We break down the key property market updates each week to help you understand what’s changing and what it could mean for your home loan or property plans.

11 May 2026

2 minute read

Bea Nicole Amarille

We break down the key property market updates each week to help you understand what’s changing and what it could mean for your home loan or property plans.

• The RBA has lifted the cash rate to 4.35%, with major banks passing the rise through from 15 May 
Mortgage stress is rising, with more borrowers reassessing what they can comfortably afford 
Fixed rates are moving higher, as lenders reprice ahead of the next round of rate decisions 
Sydney and Melbourne conditions are softening, creating more room for negotiation in some segments 
• Supply constraints and policy uncertainty are continuing to shape buyer, owner and investor behaviour

The property market does not move on one headline.

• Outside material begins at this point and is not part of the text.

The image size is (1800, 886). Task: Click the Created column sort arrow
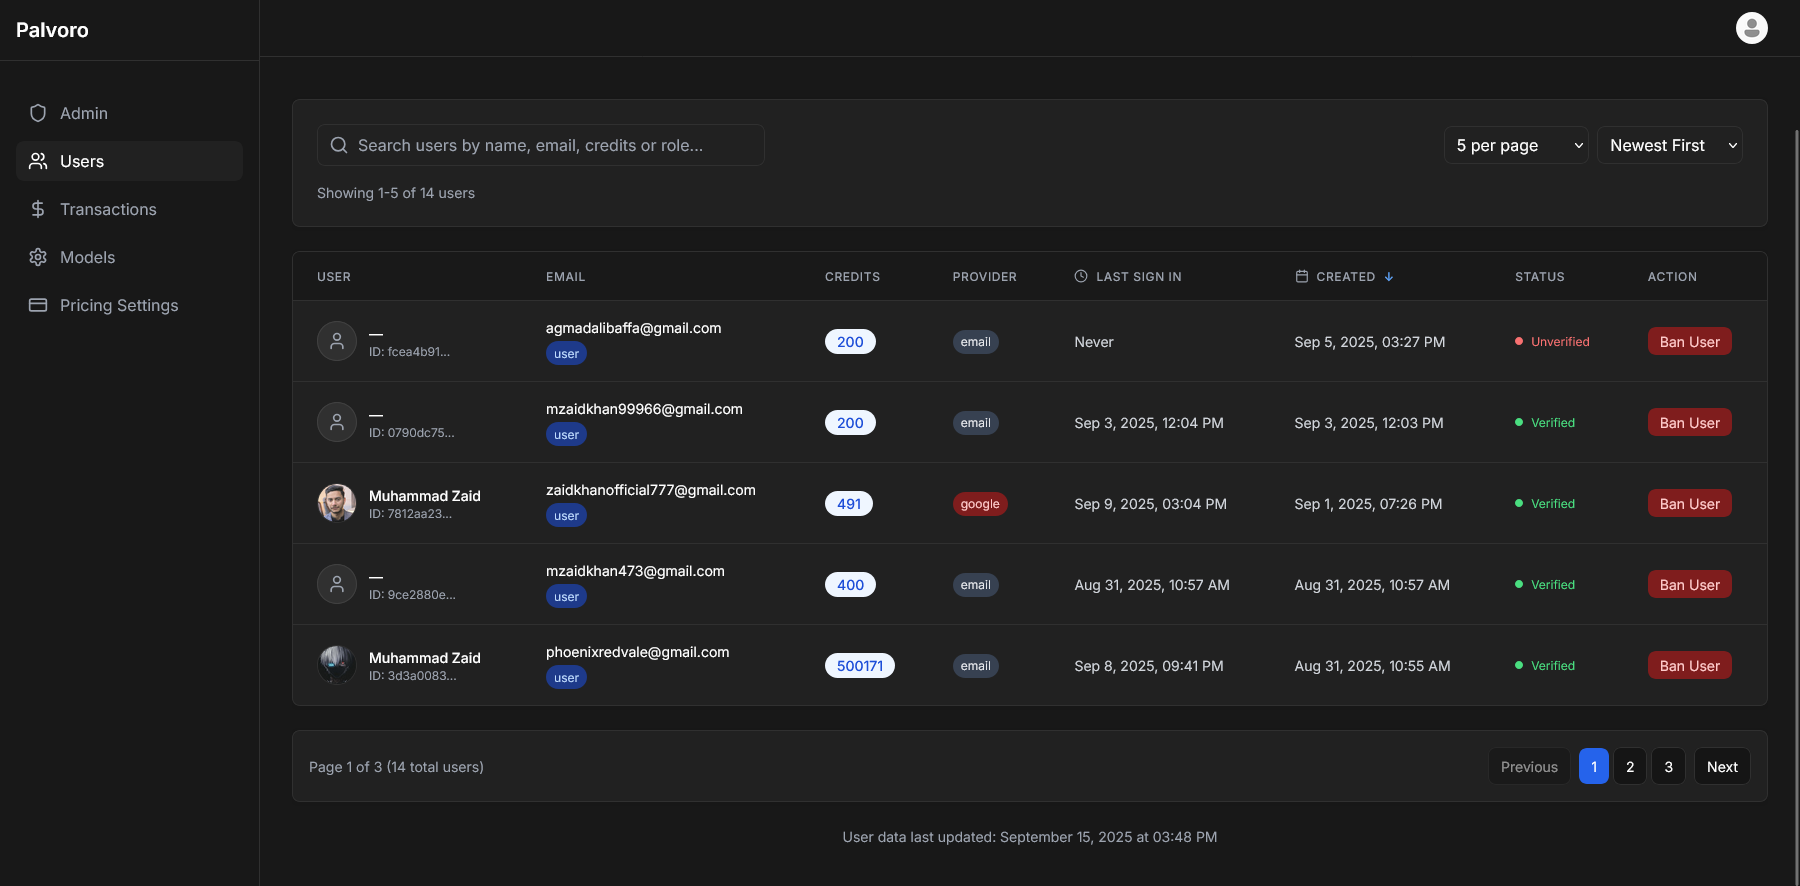pos(1389,277)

It shifts with a mix of interest rates, lender pricing, supply, demand, and policy settings.

Each week, we look at what is changing across the market and break it down in a way that is easier to understand.

Here is what moved the property market between May 6 and 10, and what it could mean for you if you are buying, refinancing, upgrading or reviewing your home loan.

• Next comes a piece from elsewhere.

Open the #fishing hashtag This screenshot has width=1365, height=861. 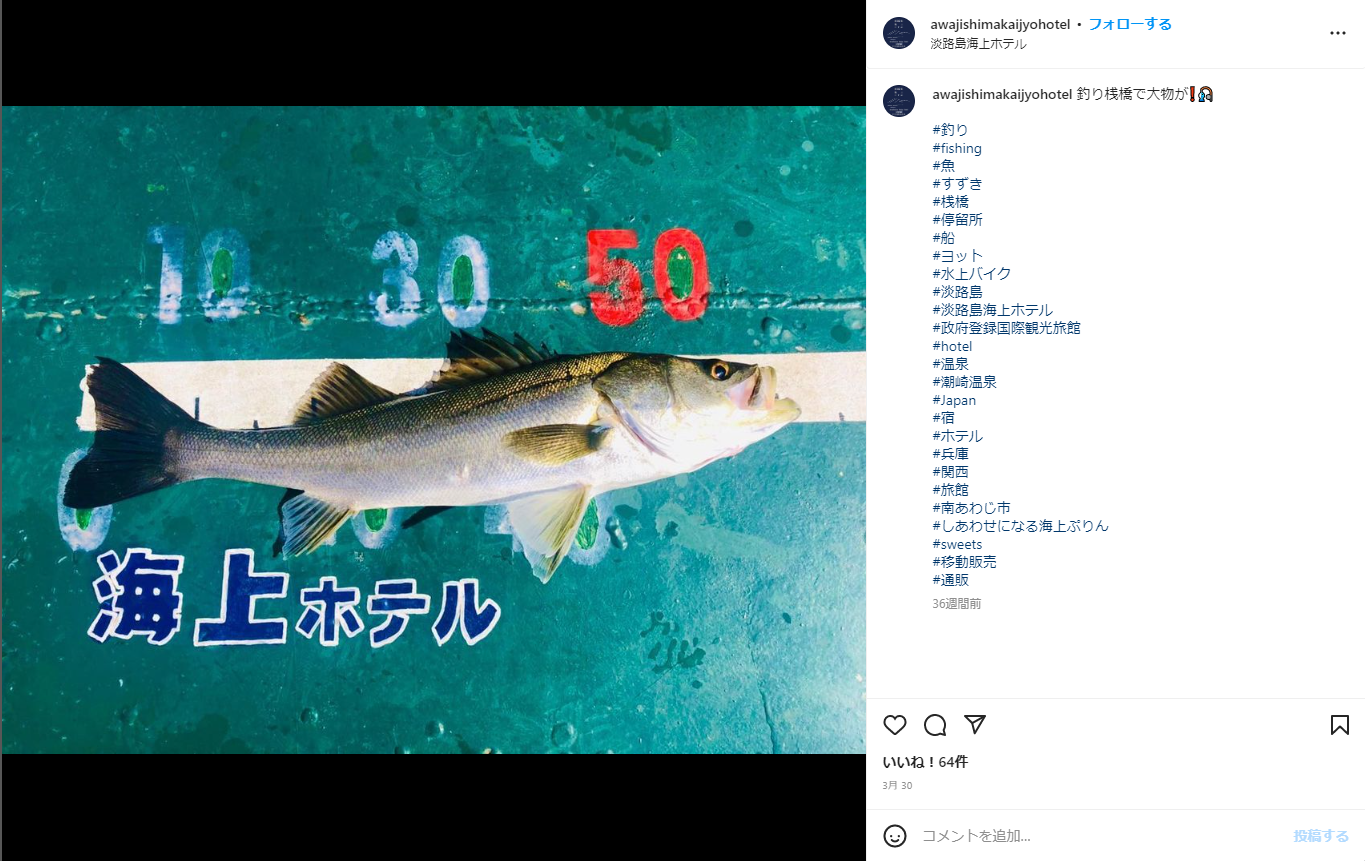point(957,148)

1. The cash rate has moved higher, and the major banks are passing it on

The RBA confirmed a cash rate of 4.35%, and all four major banks announced they will pass the increase through in full from 15 May. Westpac is moving slightly later, with its change effective 22 May.

That means variable rate borrowers now have only a short window before the higher repayments flow through.

What this means for you:

If you are on a variable rate, your repayments may rise once the new pricing takes effect. Some borrowers may still be able to review their loan, but the time between a rate decision and a lender change is often shorter than it looks.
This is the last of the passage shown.